▶ _WORK REQUIRED_
Every line of the data below should be written out word for word.

▶ _ENTRIES PROVIDED_
=== Begin Enclosure ===

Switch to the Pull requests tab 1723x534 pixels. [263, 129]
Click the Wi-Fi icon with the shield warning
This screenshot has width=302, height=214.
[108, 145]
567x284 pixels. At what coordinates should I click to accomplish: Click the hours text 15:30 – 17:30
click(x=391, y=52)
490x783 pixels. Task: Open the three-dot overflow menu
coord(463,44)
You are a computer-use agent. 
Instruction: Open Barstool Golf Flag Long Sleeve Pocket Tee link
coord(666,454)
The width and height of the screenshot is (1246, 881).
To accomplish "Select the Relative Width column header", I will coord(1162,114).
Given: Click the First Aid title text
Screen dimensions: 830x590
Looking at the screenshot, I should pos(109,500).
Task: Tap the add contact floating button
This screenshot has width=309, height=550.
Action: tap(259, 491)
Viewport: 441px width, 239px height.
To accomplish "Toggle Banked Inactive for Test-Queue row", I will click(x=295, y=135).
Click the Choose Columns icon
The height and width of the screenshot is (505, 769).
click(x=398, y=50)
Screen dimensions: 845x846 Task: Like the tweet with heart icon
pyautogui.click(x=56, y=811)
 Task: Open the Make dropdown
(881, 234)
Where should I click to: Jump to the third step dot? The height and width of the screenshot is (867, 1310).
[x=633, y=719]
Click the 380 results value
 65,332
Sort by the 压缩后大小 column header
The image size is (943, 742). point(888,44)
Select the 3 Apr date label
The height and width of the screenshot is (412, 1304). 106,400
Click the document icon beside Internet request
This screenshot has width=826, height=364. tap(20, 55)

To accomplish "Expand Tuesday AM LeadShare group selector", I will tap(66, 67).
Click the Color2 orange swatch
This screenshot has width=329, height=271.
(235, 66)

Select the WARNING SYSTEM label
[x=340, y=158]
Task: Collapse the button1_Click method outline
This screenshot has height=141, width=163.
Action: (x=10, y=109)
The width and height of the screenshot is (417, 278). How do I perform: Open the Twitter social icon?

=== End Enclosure ===

▶ _RESPONSE BOX_
Switch to the Pull requests tab 1723x534 pixels. [263, 129]
Click the Wi-Fi icon with the shield warning
This screenshot has width=302, height=214.
[108, 145]
567x284 pixels. At what coordinates should I click to accomplish: Click the hours text 15:30 – 17:30
click(x=391, y=52)
490x783 pixels. Task: Open the three-dot overflow menu
coord(463,44)
You are a computer-use agent. 
Instruction: Open Barstool Golf Flag Long Sleeve Pocket Tee link
coord(666,454)
The width and height of the screenshot is (1246, 881).
To accomplish "Select the Relative Width column header", I will coord(1162,114).
Given: Click the First Aid title text
Screen dimensions: 830x590
Looking at the screenshot, I should pos(109,500).
Task: Tap the add contact floating button
This screenshot has width=309, height=550.
Action: tap(259, 491)
Viewport: 441px width, 239px height.
To accomplish "Toggle Banked Inactive for Test-Queue row", I will click(x=295, y=135).
Click the Choose Columns icon
The height and width of the screenshot is (505, 769).
click(x=398, y=50)
Screen dimensions: 845x846 Task: Like the tweet with heart icon
pyautogui.click(x=56, y=811)
 Task: Open the Make dropdown
(881, 234)
Where should I click to: Jump to the third step dot? The height and width of the screenshot is (867, 1310).
[x=633, y=719]
Click the 380 results value
 65,332
Sort by the 压缩后大小 column header
The image size is (943, 742). point(888,44)
Select the 3 Apr date label
The height and width of the screenshot is (412, 1304). 106,400
Click the document icon beside Internet request
This screenshot has width=826, height=364. tap(20, 55)

To accomplish "Expand Tuesday AM LeadShare group selector", I will tap(66, 67).
Click the Color2 orange swatch
This screenshot has width=329, height=271.
(235, 66)

Select the WARNING SYSTEM label
[x=340, y=158]
Task: Collapse the button1_Click method outline
This screenshot has height=141, width=163.
Action: (x=10, y=109)
The width and height of the screenshot is (417, 278). How do I perform: Open the Twitter social icon?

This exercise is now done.